The session “Musicians & Data scientists Create Hits with Ensembles” was presented at the Deep Learning DevCon (DLDC) 2020 by Loveesh Bhatt who is the Senior Manager, Analytics at Ugam and Arpita Sur, who is the AVP / Head Cognitive Computing System at Ugam.
The primary aspect of the talk is how data scientists can leverage stacked ensembles to improve the performance of predictive models. Scheduled for 29th and 30th October, the DLDC 2020 conference has brought together the leading experts as well as the best minds of deep learning and machine learning industry from around the world.
The session started by playing the popular song by Coldplay and Chainsmokers called “Something Just Like This” twice, one in acoustic version and the second was original. The idea behind playing two versions of the songs was that, from a machine learning perspective, the acoustic version represented a simple machine learning model based out of linear regression. On the other hand, the original one represented a fusion of GBM and random forest model, that has the capabilities to create a powerful machine learning model.
Bhatt then explained a brief on what ensemble modelling means and why it should be used. He stated that it is a combination of multiple learners to get better at making predictions. The three methodologies that are typically used are- bagging, boosting and stacking.
Ensemble model help with over-fitting such as high-variance as well as under-fitting such as high-bias problems. Bagging helps in mitigating the problem of high-variance and boosting help in mitigating the issue of high-bias.
Talking about the methodologies, Bhatt further explained the types of boosting that includes AdaBoost, CatBoost, Gradient Boosting and Xtreme Gradient Boosting. About the third methodology, Stacking, Bhatt discussed that it differs from bagging and boosting on two key points-
- Stacking often considers heterogeneous weak learners, whereas bagging and boosting mainly consider homogeneous weak learners.
- Multilevel stacking combines the power of base layer models and uses another layer called meta-layer to improve the overall performance of the model.
After discussing the methodologies, Bhatt then mentioned some of the applications of ensemble modelling, that includes prospect modelling, classification, customer order value regression, campaign performance mapping and assessment, upsell and cross-sell modelling, churn modelling and fraud and anomaly detection.
After the use-cases, Sur specifically talked about one of the use-cases that are being implemented at Ugam, which is classification and deals with computer vision. Sur stated that Computer Vision is different from other machine learning techniques, and it includes multiple applications, such as object detection, object recognition, object identification, object classification and more. Such applications can be applied across a broad range of use-cases including digitisation, competitive intelligence and information extraction.

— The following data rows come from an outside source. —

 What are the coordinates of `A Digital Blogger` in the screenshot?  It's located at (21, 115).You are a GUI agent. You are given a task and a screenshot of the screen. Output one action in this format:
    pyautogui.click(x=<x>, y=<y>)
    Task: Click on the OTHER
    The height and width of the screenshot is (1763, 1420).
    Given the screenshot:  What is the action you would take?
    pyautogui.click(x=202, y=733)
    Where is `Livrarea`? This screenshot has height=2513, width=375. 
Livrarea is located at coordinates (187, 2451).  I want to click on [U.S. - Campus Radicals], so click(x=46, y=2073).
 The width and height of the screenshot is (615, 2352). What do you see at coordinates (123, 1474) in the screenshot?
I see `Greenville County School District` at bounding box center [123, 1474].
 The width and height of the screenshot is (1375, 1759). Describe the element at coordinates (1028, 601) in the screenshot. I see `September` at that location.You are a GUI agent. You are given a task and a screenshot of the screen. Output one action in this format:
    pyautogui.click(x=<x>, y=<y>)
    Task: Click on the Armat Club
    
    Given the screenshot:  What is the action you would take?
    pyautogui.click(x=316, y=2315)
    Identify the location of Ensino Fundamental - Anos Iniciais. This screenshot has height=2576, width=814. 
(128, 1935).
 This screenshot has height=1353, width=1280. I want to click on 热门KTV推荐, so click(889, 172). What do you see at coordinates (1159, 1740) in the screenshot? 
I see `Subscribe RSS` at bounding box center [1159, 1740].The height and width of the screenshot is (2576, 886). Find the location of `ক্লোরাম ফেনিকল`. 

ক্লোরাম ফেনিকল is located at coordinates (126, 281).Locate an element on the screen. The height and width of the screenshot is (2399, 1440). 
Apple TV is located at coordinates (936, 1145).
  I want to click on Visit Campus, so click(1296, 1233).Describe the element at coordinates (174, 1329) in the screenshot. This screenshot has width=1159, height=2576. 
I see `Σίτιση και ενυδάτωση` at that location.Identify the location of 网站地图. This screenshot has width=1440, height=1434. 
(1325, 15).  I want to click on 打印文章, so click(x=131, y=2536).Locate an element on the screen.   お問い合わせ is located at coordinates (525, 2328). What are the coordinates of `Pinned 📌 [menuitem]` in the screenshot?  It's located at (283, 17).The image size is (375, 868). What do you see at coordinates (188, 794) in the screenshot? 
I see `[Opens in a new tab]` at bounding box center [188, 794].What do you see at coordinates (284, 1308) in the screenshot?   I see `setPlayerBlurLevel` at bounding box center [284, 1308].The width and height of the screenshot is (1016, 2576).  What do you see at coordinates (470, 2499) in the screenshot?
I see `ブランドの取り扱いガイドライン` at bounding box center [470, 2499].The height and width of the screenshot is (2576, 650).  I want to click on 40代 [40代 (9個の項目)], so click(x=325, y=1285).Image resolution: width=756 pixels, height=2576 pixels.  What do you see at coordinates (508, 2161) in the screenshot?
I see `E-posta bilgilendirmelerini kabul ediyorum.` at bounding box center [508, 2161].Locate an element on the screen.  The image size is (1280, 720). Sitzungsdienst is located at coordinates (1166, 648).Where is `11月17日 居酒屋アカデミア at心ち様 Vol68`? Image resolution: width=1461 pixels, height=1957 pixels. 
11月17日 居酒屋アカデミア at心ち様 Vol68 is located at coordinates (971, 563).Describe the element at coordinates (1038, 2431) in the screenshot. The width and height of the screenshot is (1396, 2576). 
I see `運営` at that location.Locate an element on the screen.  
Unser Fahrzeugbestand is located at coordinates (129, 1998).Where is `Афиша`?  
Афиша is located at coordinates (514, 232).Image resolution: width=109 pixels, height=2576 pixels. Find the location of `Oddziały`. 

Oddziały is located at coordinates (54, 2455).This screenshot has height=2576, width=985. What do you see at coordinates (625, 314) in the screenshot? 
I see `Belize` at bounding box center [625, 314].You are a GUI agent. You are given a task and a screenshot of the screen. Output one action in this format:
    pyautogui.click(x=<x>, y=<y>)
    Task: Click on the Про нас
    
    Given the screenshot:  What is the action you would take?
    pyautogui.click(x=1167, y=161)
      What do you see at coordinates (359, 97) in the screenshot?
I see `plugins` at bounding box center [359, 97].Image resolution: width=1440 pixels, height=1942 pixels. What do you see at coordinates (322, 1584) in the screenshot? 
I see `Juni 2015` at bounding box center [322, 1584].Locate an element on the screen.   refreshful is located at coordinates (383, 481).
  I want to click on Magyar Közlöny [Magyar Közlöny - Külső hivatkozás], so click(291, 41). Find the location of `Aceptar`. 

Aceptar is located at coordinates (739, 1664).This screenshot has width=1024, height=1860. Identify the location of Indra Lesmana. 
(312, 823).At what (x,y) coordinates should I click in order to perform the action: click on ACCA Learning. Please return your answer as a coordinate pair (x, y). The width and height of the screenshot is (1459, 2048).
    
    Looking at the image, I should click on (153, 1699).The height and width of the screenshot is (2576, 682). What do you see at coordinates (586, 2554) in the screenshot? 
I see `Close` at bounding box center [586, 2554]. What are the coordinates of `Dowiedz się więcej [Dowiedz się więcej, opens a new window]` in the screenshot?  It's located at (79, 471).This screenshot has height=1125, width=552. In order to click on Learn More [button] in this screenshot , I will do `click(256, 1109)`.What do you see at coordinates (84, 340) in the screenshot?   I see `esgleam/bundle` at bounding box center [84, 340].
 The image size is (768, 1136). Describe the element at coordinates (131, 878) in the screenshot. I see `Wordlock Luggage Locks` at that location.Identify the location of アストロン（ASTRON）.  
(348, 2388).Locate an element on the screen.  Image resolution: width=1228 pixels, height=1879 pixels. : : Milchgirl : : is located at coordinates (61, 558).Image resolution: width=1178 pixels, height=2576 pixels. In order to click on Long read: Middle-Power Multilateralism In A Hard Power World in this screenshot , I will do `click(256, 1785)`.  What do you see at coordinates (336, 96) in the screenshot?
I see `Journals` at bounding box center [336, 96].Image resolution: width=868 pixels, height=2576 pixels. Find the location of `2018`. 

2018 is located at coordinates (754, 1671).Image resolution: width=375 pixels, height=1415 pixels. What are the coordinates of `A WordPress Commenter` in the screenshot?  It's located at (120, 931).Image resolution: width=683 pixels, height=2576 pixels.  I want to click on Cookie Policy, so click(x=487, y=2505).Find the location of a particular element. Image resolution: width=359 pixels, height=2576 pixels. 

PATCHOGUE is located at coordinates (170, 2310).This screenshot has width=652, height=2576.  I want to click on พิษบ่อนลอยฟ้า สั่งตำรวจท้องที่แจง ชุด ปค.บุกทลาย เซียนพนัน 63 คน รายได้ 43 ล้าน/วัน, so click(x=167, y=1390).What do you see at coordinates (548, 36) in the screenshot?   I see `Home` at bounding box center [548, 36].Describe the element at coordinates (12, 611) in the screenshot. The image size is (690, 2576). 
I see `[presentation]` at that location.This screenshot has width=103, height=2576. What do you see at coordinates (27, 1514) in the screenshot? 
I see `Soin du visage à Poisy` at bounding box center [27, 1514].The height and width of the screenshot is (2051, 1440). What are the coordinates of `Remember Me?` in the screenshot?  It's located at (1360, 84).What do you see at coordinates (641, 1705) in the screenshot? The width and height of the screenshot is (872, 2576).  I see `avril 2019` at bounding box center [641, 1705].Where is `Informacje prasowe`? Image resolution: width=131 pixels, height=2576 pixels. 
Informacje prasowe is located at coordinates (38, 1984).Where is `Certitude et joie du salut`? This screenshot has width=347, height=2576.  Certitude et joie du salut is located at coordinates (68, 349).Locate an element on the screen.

Sur then explained one of the case studies at Ugam, which is using ensemble models to improve image classification. Here she explains how improving experience and conversion on e-commerce pages require apt product descriptions.
She also discussed how computer vision models could be trained to extract patterns, colours and other attributes from images with high-levels of accuracy. Sur concluded the talk by discussing the difference between machine learning and transfer learning and explained the typical architecture of an ImageNet Model, which is Inception V3.